ASSIGNMENT>
From the entries below, work out how many lines contain the string "computer"; answer with the number alone.

Dataset entries
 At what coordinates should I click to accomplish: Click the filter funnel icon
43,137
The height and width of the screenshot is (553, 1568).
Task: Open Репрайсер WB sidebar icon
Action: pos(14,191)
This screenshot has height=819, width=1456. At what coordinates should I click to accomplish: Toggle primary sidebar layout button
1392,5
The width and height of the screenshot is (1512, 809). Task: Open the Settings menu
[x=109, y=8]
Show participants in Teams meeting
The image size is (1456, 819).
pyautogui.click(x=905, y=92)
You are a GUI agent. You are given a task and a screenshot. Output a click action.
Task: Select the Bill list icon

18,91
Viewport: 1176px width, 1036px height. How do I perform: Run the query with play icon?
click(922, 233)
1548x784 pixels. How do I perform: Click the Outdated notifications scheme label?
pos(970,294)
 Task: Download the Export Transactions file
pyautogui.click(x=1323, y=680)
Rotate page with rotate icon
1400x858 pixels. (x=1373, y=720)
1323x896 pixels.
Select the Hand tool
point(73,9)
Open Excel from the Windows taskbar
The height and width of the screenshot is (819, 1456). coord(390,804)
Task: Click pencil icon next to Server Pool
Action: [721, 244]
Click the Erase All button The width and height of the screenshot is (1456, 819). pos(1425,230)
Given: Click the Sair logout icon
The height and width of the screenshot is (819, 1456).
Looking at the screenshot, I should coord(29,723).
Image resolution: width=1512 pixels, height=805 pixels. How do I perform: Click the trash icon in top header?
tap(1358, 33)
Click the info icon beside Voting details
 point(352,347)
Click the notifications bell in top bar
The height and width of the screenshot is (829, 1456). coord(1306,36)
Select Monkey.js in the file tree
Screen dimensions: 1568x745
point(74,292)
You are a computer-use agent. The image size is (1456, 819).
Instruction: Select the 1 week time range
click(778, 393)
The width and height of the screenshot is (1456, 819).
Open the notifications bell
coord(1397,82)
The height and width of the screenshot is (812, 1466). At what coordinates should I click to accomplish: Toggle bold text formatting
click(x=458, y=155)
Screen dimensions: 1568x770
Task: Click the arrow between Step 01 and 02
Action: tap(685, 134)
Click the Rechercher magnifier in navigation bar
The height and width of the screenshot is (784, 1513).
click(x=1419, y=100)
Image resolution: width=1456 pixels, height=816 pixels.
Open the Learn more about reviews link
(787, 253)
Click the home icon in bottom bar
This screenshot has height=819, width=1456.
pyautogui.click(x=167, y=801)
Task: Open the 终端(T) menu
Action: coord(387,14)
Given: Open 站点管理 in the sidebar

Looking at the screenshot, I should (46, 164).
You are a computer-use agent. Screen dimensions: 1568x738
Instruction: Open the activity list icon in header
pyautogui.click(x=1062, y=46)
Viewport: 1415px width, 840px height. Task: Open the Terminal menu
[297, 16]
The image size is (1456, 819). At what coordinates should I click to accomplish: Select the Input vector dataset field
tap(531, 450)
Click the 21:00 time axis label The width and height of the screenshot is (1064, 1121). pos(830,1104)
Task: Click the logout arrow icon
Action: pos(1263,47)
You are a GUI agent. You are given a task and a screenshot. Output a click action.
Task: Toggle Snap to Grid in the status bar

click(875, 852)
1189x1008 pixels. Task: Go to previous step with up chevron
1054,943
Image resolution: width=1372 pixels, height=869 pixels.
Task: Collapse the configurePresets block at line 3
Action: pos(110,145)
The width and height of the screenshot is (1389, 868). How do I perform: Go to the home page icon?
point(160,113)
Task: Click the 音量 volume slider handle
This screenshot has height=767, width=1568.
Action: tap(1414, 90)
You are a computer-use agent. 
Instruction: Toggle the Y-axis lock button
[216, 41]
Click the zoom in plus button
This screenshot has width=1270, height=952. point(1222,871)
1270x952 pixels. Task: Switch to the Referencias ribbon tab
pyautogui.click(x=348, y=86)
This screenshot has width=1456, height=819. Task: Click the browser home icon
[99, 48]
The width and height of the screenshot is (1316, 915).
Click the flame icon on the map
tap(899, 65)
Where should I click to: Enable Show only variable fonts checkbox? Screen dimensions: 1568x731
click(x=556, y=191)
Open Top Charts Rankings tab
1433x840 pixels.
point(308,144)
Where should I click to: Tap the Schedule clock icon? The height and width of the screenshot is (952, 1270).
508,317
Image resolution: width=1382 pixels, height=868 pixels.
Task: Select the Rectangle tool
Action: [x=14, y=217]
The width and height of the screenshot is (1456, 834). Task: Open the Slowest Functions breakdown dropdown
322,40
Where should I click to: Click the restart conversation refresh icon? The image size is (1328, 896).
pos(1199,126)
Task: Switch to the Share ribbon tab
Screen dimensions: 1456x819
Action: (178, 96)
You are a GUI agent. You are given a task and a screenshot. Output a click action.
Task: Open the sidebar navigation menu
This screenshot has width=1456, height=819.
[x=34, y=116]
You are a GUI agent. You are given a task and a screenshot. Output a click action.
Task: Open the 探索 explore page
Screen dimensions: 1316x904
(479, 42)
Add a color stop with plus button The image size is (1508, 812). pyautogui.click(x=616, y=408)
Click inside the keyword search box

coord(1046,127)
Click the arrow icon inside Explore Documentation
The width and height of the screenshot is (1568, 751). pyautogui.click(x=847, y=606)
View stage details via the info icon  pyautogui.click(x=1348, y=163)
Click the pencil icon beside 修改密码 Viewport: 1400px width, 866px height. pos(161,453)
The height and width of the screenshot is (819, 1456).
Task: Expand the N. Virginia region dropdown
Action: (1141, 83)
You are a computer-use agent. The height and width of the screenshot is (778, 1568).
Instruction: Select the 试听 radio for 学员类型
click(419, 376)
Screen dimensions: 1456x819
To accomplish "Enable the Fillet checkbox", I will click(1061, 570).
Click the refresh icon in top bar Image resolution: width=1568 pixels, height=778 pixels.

WORKED SOLUTION>
4